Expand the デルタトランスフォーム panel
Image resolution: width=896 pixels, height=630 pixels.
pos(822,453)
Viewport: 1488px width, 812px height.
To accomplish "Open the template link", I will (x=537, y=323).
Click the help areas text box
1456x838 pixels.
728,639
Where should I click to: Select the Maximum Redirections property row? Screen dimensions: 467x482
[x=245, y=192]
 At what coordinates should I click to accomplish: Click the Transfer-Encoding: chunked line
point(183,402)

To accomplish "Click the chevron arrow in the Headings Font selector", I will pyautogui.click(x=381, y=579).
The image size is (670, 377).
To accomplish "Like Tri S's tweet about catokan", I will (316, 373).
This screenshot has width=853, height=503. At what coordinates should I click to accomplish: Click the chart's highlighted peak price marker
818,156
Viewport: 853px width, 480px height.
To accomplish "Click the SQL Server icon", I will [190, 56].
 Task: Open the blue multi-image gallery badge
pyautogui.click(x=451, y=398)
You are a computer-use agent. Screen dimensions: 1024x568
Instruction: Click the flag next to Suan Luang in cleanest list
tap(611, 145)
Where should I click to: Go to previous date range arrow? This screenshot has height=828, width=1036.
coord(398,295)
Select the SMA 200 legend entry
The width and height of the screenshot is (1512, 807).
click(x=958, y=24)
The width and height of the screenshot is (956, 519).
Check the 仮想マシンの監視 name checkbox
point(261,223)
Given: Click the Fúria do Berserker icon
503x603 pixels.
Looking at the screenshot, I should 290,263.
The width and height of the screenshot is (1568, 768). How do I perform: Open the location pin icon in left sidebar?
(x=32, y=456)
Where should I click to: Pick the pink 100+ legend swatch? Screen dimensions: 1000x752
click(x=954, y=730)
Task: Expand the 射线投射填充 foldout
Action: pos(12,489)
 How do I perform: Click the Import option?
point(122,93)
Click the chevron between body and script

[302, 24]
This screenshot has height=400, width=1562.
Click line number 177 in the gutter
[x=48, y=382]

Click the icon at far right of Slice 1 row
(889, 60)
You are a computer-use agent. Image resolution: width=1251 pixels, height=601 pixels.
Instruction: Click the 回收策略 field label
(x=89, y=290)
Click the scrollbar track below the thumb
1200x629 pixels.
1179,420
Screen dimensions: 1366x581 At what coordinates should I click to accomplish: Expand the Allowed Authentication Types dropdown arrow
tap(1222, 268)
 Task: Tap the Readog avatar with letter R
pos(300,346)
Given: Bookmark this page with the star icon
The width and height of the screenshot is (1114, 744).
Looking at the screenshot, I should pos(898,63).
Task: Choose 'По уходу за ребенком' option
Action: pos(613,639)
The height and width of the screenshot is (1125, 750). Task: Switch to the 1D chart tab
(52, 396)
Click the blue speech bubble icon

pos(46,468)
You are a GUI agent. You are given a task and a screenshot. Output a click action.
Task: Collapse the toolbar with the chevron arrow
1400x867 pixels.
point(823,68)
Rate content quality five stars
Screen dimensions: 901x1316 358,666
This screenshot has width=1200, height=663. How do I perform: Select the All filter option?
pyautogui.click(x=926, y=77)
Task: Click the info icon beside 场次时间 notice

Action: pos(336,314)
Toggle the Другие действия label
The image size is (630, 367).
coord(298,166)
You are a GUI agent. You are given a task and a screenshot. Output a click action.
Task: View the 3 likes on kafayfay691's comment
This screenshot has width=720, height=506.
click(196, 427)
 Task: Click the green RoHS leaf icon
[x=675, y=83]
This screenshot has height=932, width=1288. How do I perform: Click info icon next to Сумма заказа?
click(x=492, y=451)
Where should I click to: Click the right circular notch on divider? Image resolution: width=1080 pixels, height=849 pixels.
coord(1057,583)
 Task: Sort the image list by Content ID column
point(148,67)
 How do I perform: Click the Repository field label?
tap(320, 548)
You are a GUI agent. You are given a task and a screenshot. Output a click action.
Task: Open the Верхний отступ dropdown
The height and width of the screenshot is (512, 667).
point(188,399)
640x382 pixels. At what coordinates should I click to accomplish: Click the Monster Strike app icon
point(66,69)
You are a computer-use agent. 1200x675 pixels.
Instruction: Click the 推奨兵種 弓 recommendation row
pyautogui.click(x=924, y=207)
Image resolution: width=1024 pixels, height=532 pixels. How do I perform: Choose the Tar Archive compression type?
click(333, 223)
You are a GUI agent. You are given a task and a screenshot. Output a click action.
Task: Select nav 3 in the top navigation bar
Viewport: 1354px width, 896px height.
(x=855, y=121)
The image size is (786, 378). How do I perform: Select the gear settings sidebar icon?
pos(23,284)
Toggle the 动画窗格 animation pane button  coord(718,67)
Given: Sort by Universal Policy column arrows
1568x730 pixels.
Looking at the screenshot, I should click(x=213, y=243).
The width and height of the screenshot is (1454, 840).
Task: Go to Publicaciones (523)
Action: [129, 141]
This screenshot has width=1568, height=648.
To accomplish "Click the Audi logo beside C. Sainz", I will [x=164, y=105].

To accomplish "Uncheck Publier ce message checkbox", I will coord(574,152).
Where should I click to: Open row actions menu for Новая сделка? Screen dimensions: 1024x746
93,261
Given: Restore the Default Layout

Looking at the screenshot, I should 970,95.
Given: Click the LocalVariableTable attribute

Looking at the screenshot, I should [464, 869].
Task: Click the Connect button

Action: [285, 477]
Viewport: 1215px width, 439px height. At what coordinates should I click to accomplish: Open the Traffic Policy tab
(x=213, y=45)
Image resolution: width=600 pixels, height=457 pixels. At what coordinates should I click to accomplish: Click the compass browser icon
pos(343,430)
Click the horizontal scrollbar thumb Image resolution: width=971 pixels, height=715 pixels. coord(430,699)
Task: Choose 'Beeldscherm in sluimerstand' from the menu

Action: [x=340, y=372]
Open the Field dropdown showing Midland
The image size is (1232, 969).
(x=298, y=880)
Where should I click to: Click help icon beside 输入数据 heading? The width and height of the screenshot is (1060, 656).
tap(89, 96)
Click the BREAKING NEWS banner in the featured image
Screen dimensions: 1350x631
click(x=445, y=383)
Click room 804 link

[EXERCISE GOAL] Line by line, transcribe all of the records exactly.

[ANSWER TO THE EXERCISE]
Expand the デルタトランスフォーム panel
Image resolution: width=896 pixels, height=630 pixels.
pos(822,453)
Viewport: 1488px width, 812px height.
To accomplish "Open the template link", I will (x=537, y=323).
Click the help areas text box
1456x838 pixels.
728,639
Where should I click to: Select the Maximum Redirections property row? Screen dimensions: 467x482
[x=245, y=192]
 At what coordinates should I click to accomplish: Click the Transfer-Encoding: chunked line
point(183,402)

To accomplish "Click the chevron arrow in the Headings Font selector", I will pyautogui.click(x=381, y=579).
The image size is (670, 377).
To accomplish "Like Tri S's tweet about catokan", I will (316, 373).
This screenshot has width=853, height=503. At what coordinates should I click to accomplish: Click the chart's highlighted peak price marker
818,156
Viewport: 853px width, 480px height.
To accomplish "Click the SQL Server icon", I will [190, 56].
 Task: Open the blue multi-image gallery badge
pyautogui.click(x=451, y=398)
You are a computer-use agent. Screen dimensions: 1024x568
Instruction: Click the flag next to Suan Luang in cleanest list
tap(611, 145)
Where should I click to: Go to previous date range arrow? This screenshot has height=828, width=1036.
coord(398,295)
Select the SMA 200 legend entry
The width and height of the screenshot is (1512, 807).
click(x=958, y=24)
The width and height of the screenshot is (956, 519).
Check the 仮想マシンの監視 name checkbox
point(261,223)
Given: Click the Fúria do Berserker icon
503x603 pixels.
Looking at the screenshot, I should 290,263.
The width and height of the screenshot is (1568, 768). How do I perform: Open the location pin icon in left sidebar?
(x=32, y=456)
Where should I click to: Pick the pink 100+ legend swatch? Screen dimensions: 1000x752
click(x=954, y=730)
Task: Expand the 射线投射填充 foldout
Action: pos(12,489)
 How do I perform: Click the Import option?
point(122,93)
Click the chevron between body and script

[302, 24]
This screenshot has height=400, width=1562.
Click line number 177 in the gutter
[x=48, y=382]

Click the icon at far right of Slice 1 row
(889, 60)
You are a computer-use agent. Image resolution: width=1251 pixels, height=601 pixels.
Instruction: Click the 回收策略 field label
(x=89, y=290)
Click the scrollbar track below the thumb
1200x629 pixels.
1179,420
Screen dimensions: 1366x581 At what coordinates should I click to accomplish: Expand the Allowed Authentication Types dropdown arrow
tap(1222, 268)
 Task: Tap the Readog avatar with letter R
pos(300,346)
Given: Bookmark this page with the star icon
The width and height of the screenshot is (1114, 744).
Looking at the screenshot, I should pos(898,63).
Task: Choose 'По уходу за ребенком' option
Action: pos(613,639)
The height and width of the screenshot is (1125, 750). Task: Switch to the 1D chart tab
(52, 396)
Click the blue speech bubble icon

pos(46,468)
You are a GUI agent. You are given a task and a screenshot. Output a click action.
Task: Collapse the toolbar with the chevron arrow
1400x867 pixels.
point(823,68)
Rate content quality five stars
Screen dimensions: 901x1316 358,666
This screenshot has width=1200, height=663. How do I perform: Select the All filter option?
pyautogui.click(x=926, y=77)
Task: Click the info icon beside 场次时间 notice

Action: pos(336,314)
Toggle the Другие действия label
The image size is (630, 367).
coord(298,166)
You are a GUI agent. You are given a task and a screenshot. Output a click action.
Task: View the 3 likes on kafayfay691's comment
This screenshot has width=720, height=506.
click(196, 427)
 Task: Click the green RoHS leaf icon
[x=675, y=83]
This screenshot has height=932, width=1288. How do I perform: Click info icon next to Сумма заказа?
click(x=492, y=451)
Where should I click to: Click the right circular notch on divider? Image resolution: width=1080 pixels, height=849 pixels.
coord(1057,583)
 Task: Sort the image list by Content ID column
point(148,67)
 How do I perform: Click the Repository field label?
tap(320, 548)
You are a GUI agent. You are given a task and a screenshot. Output a click action.
Task: Open the Верхний отступ dropdown
The height and width of the screenshot is (512, 667).
point(188,399)
640x382 pixels. At what coordinates should I click to accomplish: Click the Monster Strike app icon
point(66,69)
You are a computer-use agent. 1200x675 pixels.
Instruction: Click the 推奨兵種 弓 recommendation row
pyautogui.click(x=924, y=207)
Image resolution: width=1024 pixels, height=532 pixels. How do I perform: Choose the Tar Archive compression type?
click(333, 223)
You are a GUI agent. You are given a task and a screenshot. Output a click action.
Task: Select nav 3 in the top navigation bar
Viewport: 1354px width, 896px height.
(x=855, y=121)
The image size is (786, 378). How do I perform: Select the gear settings sidebar icon?
pos(23,284)
Toggle the 动画窗格 animation pane button  coord(718,67)
Given: Sort by Universal Policy column arrows
1568x730 pixels.
Looking at the screenshot, I should click(x=213, y=243).
The width and height of the screenshot is (1454, 840).
Task: Go to Publicaciones (523)
Action: [129, 141]
This screenshot has width=1568, height=648.
To accomplish "Click the Audi logo beside C. Sainz", I will [x=164, y=105].

To accomplish "Uncheck Publier ce message checkbox", I will coord(574,152).
Where should I click to: Open row actions menu for Новая сделка? Screen dimensions: 1024x746
93,261
Given: Restore the Default Layout

Looking at the screenshot, I should 970,95.
Given: Click the LocalVariableTable attribute

Looking at the screenshot, I should [464, 869].
Task: Click the Connect button

Action: [285, 477]
Viewport: 1215px width, 439px height. At what coordinates should I click to accomplish: Open the Traffic Policy tab
(x=213, y=45)
Image resolution: width=600 pixels, height=457 pixels. At what coordinates should I click to accomplish: Click the compass browser icon
pos(343,430)
Click the horizontal scrollbar thumb Image resolution: width=971 pixels, height=715 pixels. coord(430,699)
Task: Choose 'Beeldscherm in sluimerstand' from the menu

Action: [x=340, y=372]
Open the Field dropdown showing Midland
The image size is (1232, 969).
(x=298, y=880)
Where should I click to: Click help icon beside 输入数据 heading? The width and height of the screenshot is (1060, 656).
tap(89, 96)
Click the BREAKING NEWS banner in the featured image
Screen dimensions: 1350x631
click(x=445, y=383)
Click room 804 link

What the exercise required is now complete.